La estafa en cuestión, llamada WCM777, era un esquema Ponzi, un tipo de fraude que paga a los primeros inversionistas con el dinero recaudado de nuevos miembros.

La misma fue iniciada por el ciudadano chino Ming Xu, un pastor de iglesias evangélicas que también decía operar un banco de inversión global llamado World Capital Market, que prometía paga un 100% de las ganancias en 100 días.

A través de seminarios itinerantes en Facebook y seminarios web en YouTube, Xu -quien niega haber operado un esquema Ponzi– recaudó US$80 millones vendiendo supuestas oportunidades de inversión en computación en la nube.

Miles de personas de las comunidades asiáticas y latinas de EE.UU. invirtieron en el esquema fraudulento, que terminó provocando el asesinato de uno de sus inversionistas, Reynaldo Pacheco.

Los estafadores utilizaron imágenes cristianas para atraer además a comunidades pobres de Colombia y Perú. También hubo víctimas en otros países, incluido Reino Unido.

– Barclays Bank: dinero de un amigo de Putin a pesar de sanciones –

Lo FinCEN Files también sugieren que uno de los amigos más cercanos del presidente ruso, Vladimir Putin, pudo haber utilizado al Barclays Bank en Londres para lavar dinero y eludir sanciones.

El amigo en cuestión es el multimillonario Arkady Rotenberg, quien conoce al presidente ruso desde la infancia, y fue sancionado por EE.UU. y la UE en 2014.

Barclays dice haber cumplido con todas sus obligaciones legales. En 2008, sin embargo, el banco abrió una cuenta para una empresa llamada Advantage Alliance.

Y los documentos filtrados muestran que entre 2012 y 2016 la compañía movió más de US$70 millones utilizando esa cuenta. Muchas de las transacciones ocurrieron después de que Rotenberg y su hermano Boris fueran sancionados.

Y según una investigación del Senado estadounidense de julio de este año, Advantage Alliance es una de las empresas utilizadas por los Rotenberg para evadir las sanciones mediante la compra en secreto valiosas obras de arte, para lo que habría utilizado su cuenta de Barclays en Londres.

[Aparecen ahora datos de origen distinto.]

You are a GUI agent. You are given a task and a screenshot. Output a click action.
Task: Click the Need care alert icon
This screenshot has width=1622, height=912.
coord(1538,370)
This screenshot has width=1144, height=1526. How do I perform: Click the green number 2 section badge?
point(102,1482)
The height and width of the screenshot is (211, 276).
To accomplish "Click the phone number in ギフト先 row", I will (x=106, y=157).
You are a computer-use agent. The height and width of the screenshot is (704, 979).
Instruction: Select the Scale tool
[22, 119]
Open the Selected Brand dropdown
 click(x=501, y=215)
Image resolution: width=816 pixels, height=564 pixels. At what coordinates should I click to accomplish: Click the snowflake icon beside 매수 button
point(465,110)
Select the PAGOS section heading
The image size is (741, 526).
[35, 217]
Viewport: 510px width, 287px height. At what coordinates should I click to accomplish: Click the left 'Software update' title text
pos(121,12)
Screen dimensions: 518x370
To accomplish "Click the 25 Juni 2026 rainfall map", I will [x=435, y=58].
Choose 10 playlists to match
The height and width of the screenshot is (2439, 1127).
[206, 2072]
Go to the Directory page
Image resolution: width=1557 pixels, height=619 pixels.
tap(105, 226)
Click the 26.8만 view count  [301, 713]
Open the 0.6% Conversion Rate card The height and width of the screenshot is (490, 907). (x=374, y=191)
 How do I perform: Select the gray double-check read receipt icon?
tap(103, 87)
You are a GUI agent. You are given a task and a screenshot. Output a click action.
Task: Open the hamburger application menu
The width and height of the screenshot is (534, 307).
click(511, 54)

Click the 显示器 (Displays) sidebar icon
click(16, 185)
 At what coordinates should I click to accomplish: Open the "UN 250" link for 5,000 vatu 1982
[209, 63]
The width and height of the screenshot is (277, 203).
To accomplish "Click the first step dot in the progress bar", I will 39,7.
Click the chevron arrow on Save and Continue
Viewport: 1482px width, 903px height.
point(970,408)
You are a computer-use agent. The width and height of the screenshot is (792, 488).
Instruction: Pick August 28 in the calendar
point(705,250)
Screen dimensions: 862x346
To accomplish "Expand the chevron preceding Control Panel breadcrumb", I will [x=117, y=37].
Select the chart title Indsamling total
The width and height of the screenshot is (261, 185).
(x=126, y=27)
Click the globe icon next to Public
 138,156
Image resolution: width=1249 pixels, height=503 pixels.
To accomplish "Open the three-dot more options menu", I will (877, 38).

«Dado que la presentación de un SAR no es en sí misma evidencia de ningún delito real, solo terminaríamos la relación con un cliente después de una investigación y un análisis cuidadosos y objetivos de la evidencia, equilibrando las sospechas de delitos financieros potenciales con el riesgo de ‘desbancar’ a un inocente cliente», se justificó Barclays en respuesta a un reporte de la BBC.

– JP Morgan: US$1.000 millones de un posible mafioso –

Según los FinCEN Files, JP Morgan permitió que una empresa moviera más de US$1.000 millones a través de una cuenta de Londres sin saber quién era el propietario.

Más tarde, el banco descubrió que la compañía podría ser propiedad de un mafioso en la lista de los diez más buscados del FBI.

El sospechoso en cuestión es Semión Mogilevich, un prominente miembro de la mafia rusa que ha sido acusado de crímenes que incluyen narcotráfico, tráfico de armas y asesinato.

Los bancos han implementado medidas para evitar que las ganancias del crimen organizado circulen por el sistema financiero.

Sin embargo, un reporte de actividades sospechosas enviado por JP Morgan en 2015, después de que la cuenta implicada ya había sido cerrada, revela cómo su oficina de Londres pudo haber movido efectivo vinculado a Mogilevich.

El SAR detalla cómo entre 2002 y 2013 JP Morgan brindó servicios bancarios a una empresa offshore secreta llamada ABSI Enterprises, aunque la propiedad de la empresa no estaba clara en los registros del banco.